Task graphs visually represent the series of steps taken to execute a loading operation. Task graphs are read from bottom-to-top (see below) whereby:

  • Rectangles at the bottom of the graph are database entries which represent the files that need to be read to load the data

  • Circles above the rectangles are individual load commands that will do the reading, there is one for each chunk

    • Arrows represent which files need to be read for each operation

  • Indexes are located at the very top of the chunks which make up the final array

Adding tasks

Before we request data to be loaded using Dask, tasks can be chained together prior to loading.
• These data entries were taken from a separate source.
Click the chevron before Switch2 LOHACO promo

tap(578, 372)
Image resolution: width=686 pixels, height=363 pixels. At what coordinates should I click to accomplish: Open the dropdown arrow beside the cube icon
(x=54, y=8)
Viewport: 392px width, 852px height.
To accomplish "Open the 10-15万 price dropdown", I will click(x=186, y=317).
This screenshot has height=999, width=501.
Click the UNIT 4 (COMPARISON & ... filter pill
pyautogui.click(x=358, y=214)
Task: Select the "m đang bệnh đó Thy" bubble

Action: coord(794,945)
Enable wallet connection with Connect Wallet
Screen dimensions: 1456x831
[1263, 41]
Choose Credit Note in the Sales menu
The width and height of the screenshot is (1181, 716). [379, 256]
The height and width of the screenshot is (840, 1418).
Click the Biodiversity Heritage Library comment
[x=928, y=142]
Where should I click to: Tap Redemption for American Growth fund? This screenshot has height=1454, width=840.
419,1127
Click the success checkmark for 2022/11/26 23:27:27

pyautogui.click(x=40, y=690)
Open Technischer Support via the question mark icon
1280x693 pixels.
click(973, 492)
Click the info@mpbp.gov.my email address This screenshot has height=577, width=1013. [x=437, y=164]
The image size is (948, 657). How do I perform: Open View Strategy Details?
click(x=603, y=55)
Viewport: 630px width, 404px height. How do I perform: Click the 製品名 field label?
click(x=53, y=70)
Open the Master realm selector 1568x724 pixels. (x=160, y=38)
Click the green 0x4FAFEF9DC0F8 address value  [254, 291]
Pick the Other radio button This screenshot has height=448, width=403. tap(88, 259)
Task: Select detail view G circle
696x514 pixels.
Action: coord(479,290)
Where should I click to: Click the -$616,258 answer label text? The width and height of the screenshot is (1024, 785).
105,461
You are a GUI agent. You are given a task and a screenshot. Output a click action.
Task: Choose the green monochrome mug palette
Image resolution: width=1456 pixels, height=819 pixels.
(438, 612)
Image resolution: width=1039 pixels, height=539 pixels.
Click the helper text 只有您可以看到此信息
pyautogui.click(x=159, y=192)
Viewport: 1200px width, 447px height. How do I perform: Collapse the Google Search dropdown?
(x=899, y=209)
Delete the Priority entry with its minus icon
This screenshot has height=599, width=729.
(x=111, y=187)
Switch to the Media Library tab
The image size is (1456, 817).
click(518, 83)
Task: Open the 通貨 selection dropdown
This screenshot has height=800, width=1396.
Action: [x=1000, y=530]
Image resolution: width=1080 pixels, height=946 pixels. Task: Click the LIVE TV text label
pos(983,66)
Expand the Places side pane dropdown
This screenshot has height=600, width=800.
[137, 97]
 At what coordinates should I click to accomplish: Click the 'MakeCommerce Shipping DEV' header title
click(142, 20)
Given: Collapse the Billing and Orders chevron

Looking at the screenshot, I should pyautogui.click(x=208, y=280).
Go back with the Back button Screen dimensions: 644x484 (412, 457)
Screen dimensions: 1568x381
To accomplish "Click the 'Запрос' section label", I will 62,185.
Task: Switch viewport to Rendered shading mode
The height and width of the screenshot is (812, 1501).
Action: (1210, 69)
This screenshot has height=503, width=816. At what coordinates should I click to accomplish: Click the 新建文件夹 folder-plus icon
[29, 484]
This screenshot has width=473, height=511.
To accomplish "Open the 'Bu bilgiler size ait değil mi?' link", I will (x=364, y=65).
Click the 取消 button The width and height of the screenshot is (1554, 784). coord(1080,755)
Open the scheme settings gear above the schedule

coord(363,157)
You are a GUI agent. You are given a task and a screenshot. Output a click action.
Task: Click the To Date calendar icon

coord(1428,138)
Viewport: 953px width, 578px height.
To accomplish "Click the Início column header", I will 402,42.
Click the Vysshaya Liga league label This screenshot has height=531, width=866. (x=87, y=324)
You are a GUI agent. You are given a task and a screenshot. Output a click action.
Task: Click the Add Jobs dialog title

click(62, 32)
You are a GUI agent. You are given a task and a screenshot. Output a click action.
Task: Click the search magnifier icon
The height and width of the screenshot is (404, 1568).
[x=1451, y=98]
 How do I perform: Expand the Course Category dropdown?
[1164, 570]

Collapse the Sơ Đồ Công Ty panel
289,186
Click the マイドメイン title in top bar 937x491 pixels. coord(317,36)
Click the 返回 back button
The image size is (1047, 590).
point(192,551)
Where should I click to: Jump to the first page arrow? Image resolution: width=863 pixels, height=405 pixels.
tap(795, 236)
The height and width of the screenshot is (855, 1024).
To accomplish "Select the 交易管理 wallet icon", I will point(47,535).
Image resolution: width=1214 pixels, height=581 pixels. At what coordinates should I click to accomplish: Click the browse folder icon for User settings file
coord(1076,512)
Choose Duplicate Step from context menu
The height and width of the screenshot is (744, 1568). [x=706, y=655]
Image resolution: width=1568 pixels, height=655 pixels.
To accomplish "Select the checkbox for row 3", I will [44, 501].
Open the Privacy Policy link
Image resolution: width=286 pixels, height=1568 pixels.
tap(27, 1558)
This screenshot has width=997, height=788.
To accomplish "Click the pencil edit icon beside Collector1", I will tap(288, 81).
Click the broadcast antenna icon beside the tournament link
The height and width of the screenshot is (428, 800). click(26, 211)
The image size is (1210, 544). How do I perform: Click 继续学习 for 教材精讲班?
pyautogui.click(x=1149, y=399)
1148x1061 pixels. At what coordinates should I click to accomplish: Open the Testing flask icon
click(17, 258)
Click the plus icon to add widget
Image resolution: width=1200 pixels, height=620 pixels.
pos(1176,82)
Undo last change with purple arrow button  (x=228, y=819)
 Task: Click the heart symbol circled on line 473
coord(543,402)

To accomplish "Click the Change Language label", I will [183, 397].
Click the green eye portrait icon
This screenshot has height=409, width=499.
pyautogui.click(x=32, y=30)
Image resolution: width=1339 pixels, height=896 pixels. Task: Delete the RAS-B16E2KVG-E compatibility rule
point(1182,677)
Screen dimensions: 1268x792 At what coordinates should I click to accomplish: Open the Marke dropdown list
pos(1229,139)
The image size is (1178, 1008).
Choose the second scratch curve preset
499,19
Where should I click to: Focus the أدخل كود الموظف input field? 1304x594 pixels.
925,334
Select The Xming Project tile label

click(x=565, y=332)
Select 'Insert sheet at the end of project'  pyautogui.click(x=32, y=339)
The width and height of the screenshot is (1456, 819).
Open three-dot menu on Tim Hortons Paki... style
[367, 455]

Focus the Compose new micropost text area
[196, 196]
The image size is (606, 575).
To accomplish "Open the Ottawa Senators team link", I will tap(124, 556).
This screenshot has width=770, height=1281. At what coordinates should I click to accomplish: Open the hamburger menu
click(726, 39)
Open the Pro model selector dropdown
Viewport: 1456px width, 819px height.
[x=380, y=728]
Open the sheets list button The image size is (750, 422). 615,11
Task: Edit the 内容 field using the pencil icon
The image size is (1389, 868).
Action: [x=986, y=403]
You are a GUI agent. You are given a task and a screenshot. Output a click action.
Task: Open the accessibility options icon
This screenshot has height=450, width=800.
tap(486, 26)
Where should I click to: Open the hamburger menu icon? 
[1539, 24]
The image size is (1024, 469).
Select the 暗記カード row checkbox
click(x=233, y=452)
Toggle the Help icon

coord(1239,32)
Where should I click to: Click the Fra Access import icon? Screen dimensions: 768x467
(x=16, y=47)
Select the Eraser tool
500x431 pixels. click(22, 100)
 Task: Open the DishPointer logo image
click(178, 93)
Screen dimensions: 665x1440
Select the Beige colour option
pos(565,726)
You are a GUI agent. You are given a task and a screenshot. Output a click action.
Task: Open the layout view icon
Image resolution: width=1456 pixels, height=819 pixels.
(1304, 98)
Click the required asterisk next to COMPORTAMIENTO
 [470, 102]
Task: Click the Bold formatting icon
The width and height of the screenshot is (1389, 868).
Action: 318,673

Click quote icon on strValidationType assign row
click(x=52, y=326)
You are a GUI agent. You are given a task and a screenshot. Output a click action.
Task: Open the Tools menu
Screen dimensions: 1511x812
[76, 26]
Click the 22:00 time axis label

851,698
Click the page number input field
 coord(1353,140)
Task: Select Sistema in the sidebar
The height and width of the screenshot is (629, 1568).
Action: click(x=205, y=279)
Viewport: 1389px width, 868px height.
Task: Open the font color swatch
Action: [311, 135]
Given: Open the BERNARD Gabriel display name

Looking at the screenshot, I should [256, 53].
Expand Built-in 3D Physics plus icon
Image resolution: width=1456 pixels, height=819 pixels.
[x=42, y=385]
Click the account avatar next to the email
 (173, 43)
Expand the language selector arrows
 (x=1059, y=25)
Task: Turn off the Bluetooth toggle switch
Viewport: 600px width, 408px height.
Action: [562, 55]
This is an advantageous method as only data that is required by the final operation is loaded.

Interpreting the task graph

In the above example we returned task graphs at two different points of loading data.

  • Requesting a small portion of the red band: resulting in the new task ‘getitem’ to be added, as that is where the small portion of the red band we requested resides

Dask task graph get item.

  • Chaining operations together for calculating the NDVI: resulted in ‘add’ and ‘sub’ being performed on each band before being divided ‘truediv’

Dask task graph operations chain.

We can see how each output chunk is independent from one another. This allows for each chunk to be calculated without having to load all the bands into memory at the same time.